An NGO website starts at CHF 5,500 — including donation integration, multilingual (DE/FR/EN), team/impact section and newsletter wiring. Foundations with multi-project overview run from CHF 8,500+. NGO discounts and funding options discussed before start.

Do I need multilingual coverage for an international NGO?

If you operate internationally (sponsorships, foreign projects): yes, at minimum DE/EN, often also FR/IT. Noevu uses structured translation workflows, hreflang SEO and culture-appropriate imagery per language. Live example with DE/EN/SW: Kibambili.

How long does it take from briefing to launch?

Typical Swiss SME projects go live in 6-12 weeks.
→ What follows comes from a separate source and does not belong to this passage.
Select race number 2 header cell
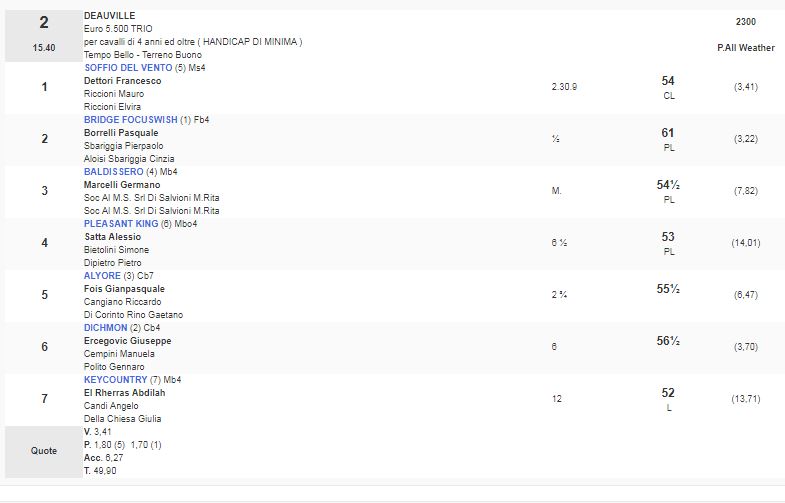Image resolution: width=785 pixels, height=503 pixels. [x=43, y=35]
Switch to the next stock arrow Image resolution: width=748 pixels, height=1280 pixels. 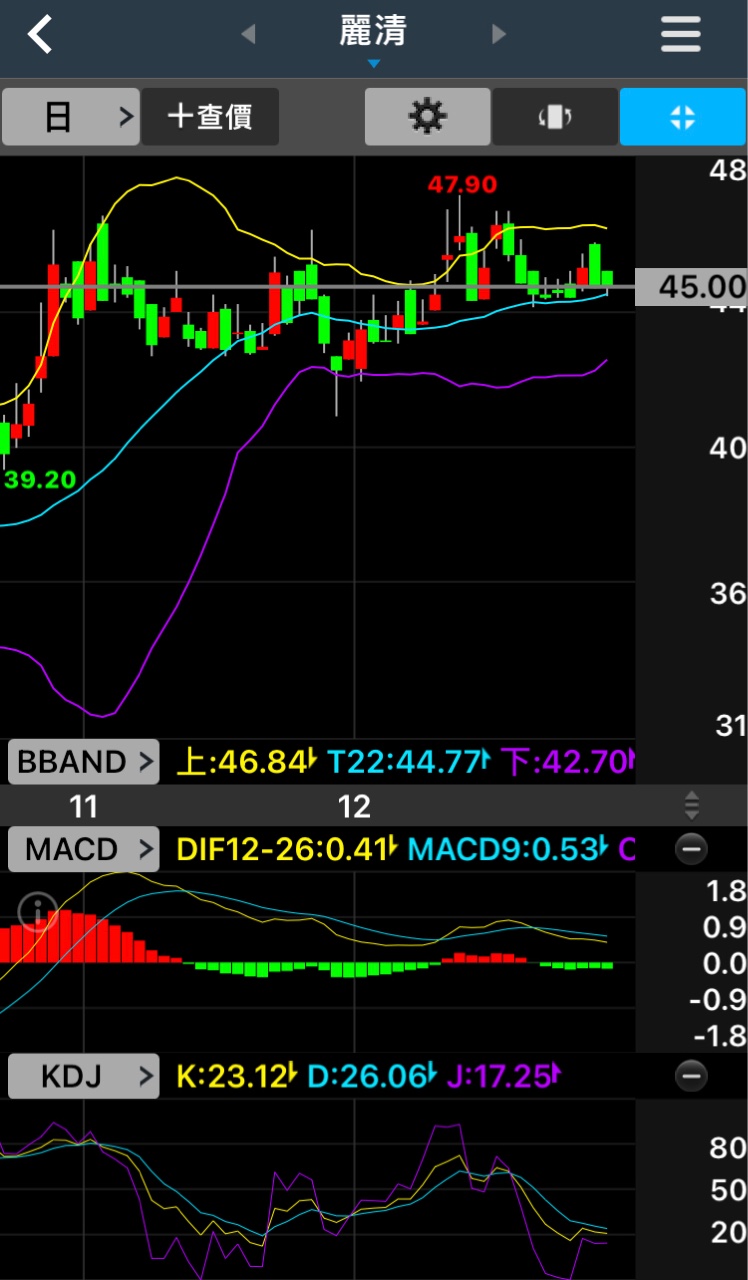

Workshop and concept (2-3 weeks), design prototyping (2-3 weeks), implementation and content (2-4 weeks), QA and launch (1-2 weeks). Larger projects with multilingual scope, shop or government integration need 3-6 months. You receive a binding roadmap with milestones before start.

Can I edit the website myself after launch?

Yes. By default Noevu ships a website you can maintain yourself — usually on Squarespace (drag-and-drop) or a Headless CMS with visual editor (Sanity Studio, Payload, Strapi). At launch you receive video training and a written guide. If you would rather not invest time, Noevu can maintain the site under a service plan.

What happens after go-live? Maintenance, hosting, support?

Noevu offers a service plan from CHF 90/month — includes hosting (Vercel + Cloudflare CDN), automatic backups, security updates, performance monitoring and 2 support hours monthly. Without a plan the site keeps running — you keep full access and can switch providers any time (no vendor lock-in).

Does Noevu translate the website into multiple languages?

Yes. Multilingual sites in DE/FR/IT/EN (also PT, ES, AR, TR on request) are part of the standard repertoire. We use structured translation workflows with correct hreflang tags, locale-specific imagery and clean SEO per language. Translations can be done by your team or by Noevu via professional translators.

Who owns the website, code and content?

You do. Fully. Noevu delivers code, design files and content for unrestricted reuse — no licensing model, no "platform lock-in". If you ever switch agencies, everything goes with you. Hosting, domain and CMS accounts are in your name. This promise is part of every quote.